Кроме того, разве прогресс, по самой своей задаче, есть что либо иное, как постепенное упразднение изобретательности и бессознательного творчества? Вначале приходится все открывать и делать это при отсутствии первоначальных элементов, предшествующих открытий и метода. Трудная задача идти от неизвестного к неизвестному; чтобы решить ее, необходима прозорливость гения. То, что раз сделано, не приходится вновь делать. Личное открытие становится наследием всех; оставаясь достоянием гения только короткое время, оно переходит в область привычки или инстинкта. Кто первый внезапно увидел до сих пор незамеченную аналогию и возымел мысль вскопать землю и вверить ее недрам надежду будущих жатв, тот был поистине вдохновенным энтузиастом, сыном богов; теперь же самый недалекий крестьянин, ничего не думая, пашет, сеет и собирает жатву.

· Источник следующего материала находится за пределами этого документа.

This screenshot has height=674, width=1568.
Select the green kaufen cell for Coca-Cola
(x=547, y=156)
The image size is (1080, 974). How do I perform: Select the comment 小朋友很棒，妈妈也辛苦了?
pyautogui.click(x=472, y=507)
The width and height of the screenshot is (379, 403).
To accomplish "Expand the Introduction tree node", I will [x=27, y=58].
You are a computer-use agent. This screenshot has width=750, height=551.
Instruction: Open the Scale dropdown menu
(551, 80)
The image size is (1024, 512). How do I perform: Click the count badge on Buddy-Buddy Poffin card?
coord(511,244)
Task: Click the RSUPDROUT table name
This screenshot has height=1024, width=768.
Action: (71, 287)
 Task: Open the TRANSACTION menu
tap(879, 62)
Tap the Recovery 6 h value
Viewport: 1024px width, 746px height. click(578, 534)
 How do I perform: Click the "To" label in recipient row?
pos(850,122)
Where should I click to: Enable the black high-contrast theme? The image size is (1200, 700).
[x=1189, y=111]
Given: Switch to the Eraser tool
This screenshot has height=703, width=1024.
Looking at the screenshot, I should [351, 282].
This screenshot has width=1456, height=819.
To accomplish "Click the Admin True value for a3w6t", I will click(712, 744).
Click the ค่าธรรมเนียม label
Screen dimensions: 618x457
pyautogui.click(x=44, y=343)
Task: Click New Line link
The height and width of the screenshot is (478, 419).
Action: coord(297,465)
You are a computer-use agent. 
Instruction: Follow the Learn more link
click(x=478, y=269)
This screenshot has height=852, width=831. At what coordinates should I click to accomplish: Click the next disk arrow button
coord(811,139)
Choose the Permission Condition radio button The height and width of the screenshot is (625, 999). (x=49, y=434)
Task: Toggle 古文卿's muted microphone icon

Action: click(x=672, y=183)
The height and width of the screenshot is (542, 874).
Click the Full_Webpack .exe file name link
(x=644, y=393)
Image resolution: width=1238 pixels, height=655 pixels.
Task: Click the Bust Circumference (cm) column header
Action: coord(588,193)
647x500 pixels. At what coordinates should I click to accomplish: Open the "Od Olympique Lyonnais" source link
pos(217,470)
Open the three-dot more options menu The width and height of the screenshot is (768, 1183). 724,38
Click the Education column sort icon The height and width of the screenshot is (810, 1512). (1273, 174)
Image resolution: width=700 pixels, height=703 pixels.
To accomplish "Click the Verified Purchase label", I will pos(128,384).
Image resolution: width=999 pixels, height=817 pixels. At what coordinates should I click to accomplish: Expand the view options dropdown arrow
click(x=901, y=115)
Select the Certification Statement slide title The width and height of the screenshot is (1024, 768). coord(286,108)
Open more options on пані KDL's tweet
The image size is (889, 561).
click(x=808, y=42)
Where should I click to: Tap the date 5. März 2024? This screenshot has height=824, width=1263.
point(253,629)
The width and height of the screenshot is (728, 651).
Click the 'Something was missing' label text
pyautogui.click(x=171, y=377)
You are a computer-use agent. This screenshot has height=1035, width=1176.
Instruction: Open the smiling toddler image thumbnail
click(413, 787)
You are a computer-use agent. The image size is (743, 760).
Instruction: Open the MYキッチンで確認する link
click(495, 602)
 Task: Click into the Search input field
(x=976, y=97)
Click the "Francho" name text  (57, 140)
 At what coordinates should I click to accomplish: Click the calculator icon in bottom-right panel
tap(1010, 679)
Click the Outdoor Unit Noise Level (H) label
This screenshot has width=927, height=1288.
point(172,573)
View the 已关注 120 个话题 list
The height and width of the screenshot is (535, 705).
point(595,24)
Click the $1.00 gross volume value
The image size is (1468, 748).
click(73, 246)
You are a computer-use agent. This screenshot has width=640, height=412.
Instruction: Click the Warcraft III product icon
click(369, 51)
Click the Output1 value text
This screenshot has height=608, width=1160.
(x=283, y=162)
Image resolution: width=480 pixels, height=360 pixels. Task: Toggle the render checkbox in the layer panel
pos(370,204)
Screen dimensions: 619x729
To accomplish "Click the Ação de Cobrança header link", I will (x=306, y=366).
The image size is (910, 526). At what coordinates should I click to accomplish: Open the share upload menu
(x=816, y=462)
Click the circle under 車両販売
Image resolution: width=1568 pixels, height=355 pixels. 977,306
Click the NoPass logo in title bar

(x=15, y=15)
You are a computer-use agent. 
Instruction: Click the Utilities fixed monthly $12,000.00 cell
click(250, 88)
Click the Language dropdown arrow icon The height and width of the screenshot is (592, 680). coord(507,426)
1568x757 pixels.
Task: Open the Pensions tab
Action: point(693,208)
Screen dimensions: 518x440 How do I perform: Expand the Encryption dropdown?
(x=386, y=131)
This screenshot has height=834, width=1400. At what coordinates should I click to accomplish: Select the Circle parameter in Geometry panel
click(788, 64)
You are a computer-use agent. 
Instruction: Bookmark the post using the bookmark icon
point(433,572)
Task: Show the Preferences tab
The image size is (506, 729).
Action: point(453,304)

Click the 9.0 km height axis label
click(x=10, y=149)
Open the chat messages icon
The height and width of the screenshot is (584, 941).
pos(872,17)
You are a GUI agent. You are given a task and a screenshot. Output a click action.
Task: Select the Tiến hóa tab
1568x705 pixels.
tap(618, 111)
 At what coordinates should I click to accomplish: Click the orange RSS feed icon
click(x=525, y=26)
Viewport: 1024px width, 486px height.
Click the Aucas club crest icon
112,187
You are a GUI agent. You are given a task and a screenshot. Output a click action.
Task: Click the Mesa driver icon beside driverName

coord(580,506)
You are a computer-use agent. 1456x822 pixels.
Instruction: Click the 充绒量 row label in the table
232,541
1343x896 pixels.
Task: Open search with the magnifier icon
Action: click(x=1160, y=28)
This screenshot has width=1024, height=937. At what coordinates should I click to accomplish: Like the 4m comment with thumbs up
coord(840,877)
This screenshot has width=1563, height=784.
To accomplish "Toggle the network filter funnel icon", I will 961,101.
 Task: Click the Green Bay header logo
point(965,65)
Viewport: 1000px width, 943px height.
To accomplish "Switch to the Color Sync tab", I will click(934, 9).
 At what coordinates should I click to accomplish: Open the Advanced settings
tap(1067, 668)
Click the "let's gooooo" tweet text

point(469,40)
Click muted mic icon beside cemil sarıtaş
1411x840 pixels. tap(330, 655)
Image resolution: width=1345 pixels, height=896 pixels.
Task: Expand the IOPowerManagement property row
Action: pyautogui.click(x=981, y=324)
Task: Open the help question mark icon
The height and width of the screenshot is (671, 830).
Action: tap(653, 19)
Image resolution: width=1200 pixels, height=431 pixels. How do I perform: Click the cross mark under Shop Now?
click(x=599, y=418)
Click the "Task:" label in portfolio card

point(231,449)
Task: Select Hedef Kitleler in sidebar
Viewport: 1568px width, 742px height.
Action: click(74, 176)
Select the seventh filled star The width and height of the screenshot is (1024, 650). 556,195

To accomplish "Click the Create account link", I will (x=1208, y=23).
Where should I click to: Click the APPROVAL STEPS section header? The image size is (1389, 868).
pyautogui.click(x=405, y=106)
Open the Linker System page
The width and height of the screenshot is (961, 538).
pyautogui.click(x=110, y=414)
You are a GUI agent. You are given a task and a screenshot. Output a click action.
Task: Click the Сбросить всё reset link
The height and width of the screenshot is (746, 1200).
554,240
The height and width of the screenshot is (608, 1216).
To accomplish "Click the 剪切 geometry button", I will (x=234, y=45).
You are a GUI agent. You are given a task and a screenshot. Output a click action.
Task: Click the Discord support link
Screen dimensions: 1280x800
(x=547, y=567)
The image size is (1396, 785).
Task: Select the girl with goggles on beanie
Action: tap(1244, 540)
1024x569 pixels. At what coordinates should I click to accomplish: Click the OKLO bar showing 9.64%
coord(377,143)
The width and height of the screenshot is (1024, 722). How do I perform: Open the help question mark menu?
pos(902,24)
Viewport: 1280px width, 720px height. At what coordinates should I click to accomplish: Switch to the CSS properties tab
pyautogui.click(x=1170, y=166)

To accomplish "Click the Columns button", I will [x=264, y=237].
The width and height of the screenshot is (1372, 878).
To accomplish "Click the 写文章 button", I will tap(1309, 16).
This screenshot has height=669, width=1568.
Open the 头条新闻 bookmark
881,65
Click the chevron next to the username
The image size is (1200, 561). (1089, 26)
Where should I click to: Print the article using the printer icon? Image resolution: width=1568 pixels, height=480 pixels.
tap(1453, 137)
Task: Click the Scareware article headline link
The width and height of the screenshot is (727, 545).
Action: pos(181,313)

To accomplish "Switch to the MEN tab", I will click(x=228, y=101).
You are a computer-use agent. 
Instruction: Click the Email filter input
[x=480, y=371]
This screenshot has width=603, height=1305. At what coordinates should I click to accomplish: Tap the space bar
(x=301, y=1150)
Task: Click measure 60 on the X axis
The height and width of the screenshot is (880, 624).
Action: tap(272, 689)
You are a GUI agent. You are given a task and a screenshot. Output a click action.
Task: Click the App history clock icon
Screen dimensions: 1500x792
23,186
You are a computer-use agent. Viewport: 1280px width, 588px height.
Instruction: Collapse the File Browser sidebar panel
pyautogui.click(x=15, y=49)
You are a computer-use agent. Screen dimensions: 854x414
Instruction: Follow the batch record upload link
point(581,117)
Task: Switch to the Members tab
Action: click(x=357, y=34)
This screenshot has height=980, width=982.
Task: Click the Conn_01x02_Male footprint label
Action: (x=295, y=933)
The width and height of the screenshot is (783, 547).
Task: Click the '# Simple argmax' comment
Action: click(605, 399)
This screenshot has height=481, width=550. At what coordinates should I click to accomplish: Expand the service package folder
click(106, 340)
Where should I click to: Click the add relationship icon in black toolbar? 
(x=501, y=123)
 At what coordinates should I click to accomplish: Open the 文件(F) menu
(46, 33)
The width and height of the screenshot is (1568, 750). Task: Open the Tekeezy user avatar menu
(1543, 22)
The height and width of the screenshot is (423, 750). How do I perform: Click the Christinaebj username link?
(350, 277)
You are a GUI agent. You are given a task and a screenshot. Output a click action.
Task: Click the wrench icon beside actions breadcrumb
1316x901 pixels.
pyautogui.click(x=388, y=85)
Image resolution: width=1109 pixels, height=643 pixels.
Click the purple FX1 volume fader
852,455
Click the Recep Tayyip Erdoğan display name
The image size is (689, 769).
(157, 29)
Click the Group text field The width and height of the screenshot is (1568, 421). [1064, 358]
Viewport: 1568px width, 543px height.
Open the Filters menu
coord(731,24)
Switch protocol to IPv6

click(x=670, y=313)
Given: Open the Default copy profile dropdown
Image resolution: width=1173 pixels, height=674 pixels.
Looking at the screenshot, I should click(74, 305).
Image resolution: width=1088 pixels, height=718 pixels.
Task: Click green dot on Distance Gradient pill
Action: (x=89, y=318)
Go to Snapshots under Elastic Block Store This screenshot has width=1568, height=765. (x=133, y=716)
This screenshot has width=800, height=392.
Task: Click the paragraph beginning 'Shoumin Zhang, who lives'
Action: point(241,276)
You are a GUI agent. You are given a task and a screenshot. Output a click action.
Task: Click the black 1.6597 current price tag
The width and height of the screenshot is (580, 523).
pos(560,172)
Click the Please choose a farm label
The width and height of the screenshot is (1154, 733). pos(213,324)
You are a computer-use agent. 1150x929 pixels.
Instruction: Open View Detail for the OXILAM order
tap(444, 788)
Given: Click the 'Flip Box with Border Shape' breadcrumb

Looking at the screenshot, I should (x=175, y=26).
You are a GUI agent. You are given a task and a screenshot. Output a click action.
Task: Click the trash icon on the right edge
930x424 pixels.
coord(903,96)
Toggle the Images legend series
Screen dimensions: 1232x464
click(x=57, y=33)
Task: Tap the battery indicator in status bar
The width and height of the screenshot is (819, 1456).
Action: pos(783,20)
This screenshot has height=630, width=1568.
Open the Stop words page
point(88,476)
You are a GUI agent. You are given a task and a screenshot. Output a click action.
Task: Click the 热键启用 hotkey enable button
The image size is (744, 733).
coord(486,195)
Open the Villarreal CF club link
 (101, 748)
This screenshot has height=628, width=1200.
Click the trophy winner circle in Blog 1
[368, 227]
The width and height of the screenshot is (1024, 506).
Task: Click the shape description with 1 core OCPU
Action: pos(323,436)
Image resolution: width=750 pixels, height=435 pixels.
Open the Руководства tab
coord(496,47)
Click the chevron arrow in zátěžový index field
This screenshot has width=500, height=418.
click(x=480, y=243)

Нужны были высокие поэтические способности Коперника, чтобы открыть обращение земли вокруг солнца; теперь же это является только логическим выводом из целого ряда классифицированных доказательств. Цивилизация есть не что иное, как накопление гениальных изобретений, застывших в виде умозаключений и привычек; она замыкает нас в какой-то фатальный, хотя и благодетельный круг. По мере того как человек приобретает больше знаний, он все менее и менее нуждается в способности угадывания. Гений – этот чудный инстинкт угадывания истины, прежде чем она доказана, – должен все более и более уступать место анализу и размышлению, которые идут от неизвестного к известному путем вычислений и умозаключений. Наши предки, не стараясь об этом, а единственно вследствие необходимости выражать свои мысли, – создали язык, эти шедевры бессознательной мысли; мы же изучаем грамматику. Они создали религиозные легенды, вложив в эти священные поэмы такое горячее чувство, что его сияние еще доходит до нас; а наши дети… зазубривают катехизис. Детские игры и юношеская экзальтация не подходят к зрелому возрасту; нельзя примирить непримиримое, искусство померкнет перед наукой.

II

Я не доверяю пророчествам. Когда пророки предсказывают будущее, то чаще всего они только констатируют настоящее, если только не навязывают истории логику своих теорий или страстей. Огюст Конт провозгласил, что религия и метафизика уже умерли; осталось только убить искусство. Ренан взялся исполнить это, хотя в своих произведениях он с трогательным сожалением продолжал жизнь умирающей красоты. Но вот появились ныне новые пророки, объясняющие, что искусство еще не родилось, что скоро оно появится, что живописцы сейчас только открыли свет, музыканты – музыкальную экспрессию, а поэты – истинный язык чувства. Художники не хотят умирать, а это первое условие для жизни.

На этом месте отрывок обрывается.